Huck: 23 – 24 February 2010

I always feel that putting a novel about a  river journey on stage, especially such an ethereal novel as Huckleberry Finn ( Twain said persons attempting to find a plot will be shot) is quite a challenge  – what do you leave in? what do you leave out? And how do you give an impression of movement and water on such a fixed medium.

Shapeshifter are an innovative company that like to push the boundaries . This was an ambitious attempt to weave a play from a number of different theatre mediums and most of the time this company pulled it off. The set, a very impressive landing stage, was adapted to become (among other things) a raft, a house  and a prison. A movable truck to the side served not only as  an instrument/prop  repository but became a stage for a lovely pastiche of David Garrick performing a very mixed Shakespeare monologue.

Simple props such as planks and logs were used to create rooms, boats, coffins and floating houses and with the addition of blue grass music performed by the cast the story of the outcast boy and the runaway slave was brought to life in an interesting, expressive way, even if sometimes the pudding was a little over egged.

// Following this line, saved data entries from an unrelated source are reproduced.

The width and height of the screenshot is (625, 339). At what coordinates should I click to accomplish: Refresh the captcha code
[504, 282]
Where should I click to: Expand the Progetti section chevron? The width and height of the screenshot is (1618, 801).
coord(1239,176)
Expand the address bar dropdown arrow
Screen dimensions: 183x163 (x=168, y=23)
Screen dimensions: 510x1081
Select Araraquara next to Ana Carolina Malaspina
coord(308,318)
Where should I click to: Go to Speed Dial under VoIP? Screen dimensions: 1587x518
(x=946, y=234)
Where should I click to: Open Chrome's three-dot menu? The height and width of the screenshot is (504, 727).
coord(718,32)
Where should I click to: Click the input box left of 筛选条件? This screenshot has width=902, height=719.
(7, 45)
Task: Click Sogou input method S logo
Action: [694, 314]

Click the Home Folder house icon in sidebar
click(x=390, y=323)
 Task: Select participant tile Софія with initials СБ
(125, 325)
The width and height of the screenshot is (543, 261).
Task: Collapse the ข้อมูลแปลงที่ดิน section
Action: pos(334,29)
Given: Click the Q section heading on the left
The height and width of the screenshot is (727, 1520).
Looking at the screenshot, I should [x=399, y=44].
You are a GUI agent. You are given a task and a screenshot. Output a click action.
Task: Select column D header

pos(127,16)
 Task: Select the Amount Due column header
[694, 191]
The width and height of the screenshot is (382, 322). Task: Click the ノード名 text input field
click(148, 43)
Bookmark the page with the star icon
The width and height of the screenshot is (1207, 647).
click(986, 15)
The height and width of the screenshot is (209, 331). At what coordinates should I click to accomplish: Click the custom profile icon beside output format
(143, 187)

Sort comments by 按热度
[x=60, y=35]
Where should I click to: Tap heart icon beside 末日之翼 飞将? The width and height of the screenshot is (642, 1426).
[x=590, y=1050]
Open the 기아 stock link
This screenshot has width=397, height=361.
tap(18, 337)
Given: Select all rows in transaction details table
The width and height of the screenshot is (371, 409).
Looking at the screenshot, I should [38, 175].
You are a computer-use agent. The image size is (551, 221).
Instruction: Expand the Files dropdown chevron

The plot such as it is follows the journey of Huck and Jim south down the Mississippi as they attempt to change their lives and  fortunes. The cast of seven worked hard to create a variety of characters but the central pairing of Graeme Dalling as Huck and Joe Speare  as Jim was especially strong and held together what was a very eclectic mix of a show.  This is essentially a book about racism – and this was sensitively dealt with. Jim was very believable as the trodden down slave with a big heart. Huck was maybe a little too clean,and 21st century to be a Mississippi urchin but was very personable as the boy who just wants to be free.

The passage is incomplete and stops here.